- [Work item]:
Output all of the entries exactly as they are given.

(Stored items from a collection)
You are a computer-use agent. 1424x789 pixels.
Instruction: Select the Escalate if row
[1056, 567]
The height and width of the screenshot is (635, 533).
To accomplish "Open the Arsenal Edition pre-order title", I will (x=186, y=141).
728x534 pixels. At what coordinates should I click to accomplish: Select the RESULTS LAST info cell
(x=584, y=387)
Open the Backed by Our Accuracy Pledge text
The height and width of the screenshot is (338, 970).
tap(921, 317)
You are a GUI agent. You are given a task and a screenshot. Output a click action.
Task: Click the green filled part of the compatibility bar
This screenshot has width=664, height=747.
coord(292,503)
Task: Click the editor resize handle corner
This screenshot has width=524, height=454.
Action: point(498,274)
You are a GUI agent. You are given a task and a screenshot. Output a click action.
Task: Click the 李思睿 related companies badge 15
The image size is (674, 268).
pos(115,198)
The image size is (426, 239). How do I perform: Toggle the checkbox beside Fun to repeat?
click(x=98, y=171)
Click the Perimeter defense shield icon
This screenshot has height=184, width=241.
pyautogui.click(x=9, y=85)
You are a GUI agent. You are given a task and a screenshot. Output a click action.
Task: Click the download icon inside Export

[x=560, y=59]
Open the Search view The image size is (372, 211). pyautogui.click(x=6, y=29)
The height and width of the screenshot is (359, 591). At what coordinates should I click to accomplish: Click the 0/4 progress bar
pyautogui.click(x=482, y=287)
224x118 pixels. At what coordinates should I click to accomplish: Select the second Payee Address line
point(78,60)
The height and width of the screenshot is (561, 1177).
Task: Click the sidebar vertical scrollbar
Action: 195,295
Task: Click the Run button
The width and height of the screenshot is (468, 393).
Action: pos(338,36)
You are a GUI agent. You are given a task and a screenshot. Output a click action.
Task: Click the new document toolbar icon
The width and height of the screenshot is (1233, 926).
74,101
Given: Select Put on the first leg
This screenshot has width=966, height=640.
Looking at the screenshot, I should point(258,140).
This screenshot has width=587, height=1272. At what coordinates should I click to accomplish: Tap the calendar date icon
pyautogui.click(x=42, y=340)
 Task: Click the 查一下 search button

- [Answer to the exercise]:
You are a computer-use agent. 1424x789 pixels.
Instruction: Select the Escalate if row
[1056, 567]
The height and width of the screenshot is (635, 533).
To accomplish "Open the Arsenal Edition pre-order title", I will (x=186, y=141).
728x534 pixels. At what coordinates should I click to accomplish: Select the RESULTS LAST info cell
(x=584, y=387)
Open the Backed by Our Accuracy Pledge text
The height and width of the screenshot is (338, 970).
tap(921, 317)
You are a GUI agent. You are given a task and a screenshot. Output a click action.
Task: Click the green filled part of the compatibility bar
This screenshot has width=664, height=747.
coord(292,503)
Task: Click the editor resize handle corner
This screenshot has width=524, height=454.
Action: point(498,274)
You are a GUI agent. You are given a task and a screenshot. Output a click action.
Task: Click the 李思睿 related companies badge 15
The image size is (674, 268).
pos(115,198)
The image size is (426, 239). How do I perform: Toggle the checkbox beside Fun to repeat?
click(x=98, y=171)
Click the Perimeter defense shield icon
This screenshot has height=184, width=241.
pyautogui.click(x=9, y=85)
You are a GUI agent. You are given a task and a screenshot. Output a click action.
Task: Click the download icon inside Export

[x=560, y=59]
Open the Search view The image size is (372, 211). pyautogui.click(x=6, y=29)
The height and width of the screenshot is (359, 591). At what coordinates should I click to accomplish: Click the 0/4 progress bar
pyautogui.click(x=482, y=287)
224x118 pixels. At what coordinates should I click to accomplish: Select the second Payee Address line
point(78,60)
The height and width of the screenshot is (561, 1177).
Task: Click the sidebar vertical scrollbar
Action: 195,295
Task: Click the Run button
The width and height of the screenshot is (468, 393).
Action: pos(338,36)
You are a GUI agent. You are given a task and a screenshot. Output a click action.
Task: Click the new document toolbar icon
The width and height of the screenshot is (1233, 926).
74,101
Given: Select Put on the first leg
This screenshot has width=966, height=640.
Looking at the screenshot, I should point(258,140).
This screenshot has width=587, height=1272. At what coordinates should I click to accomplish: Tap the calendar date icon
pyautogui.click(x=42, y=340)
 Task: Click the 查一下 search button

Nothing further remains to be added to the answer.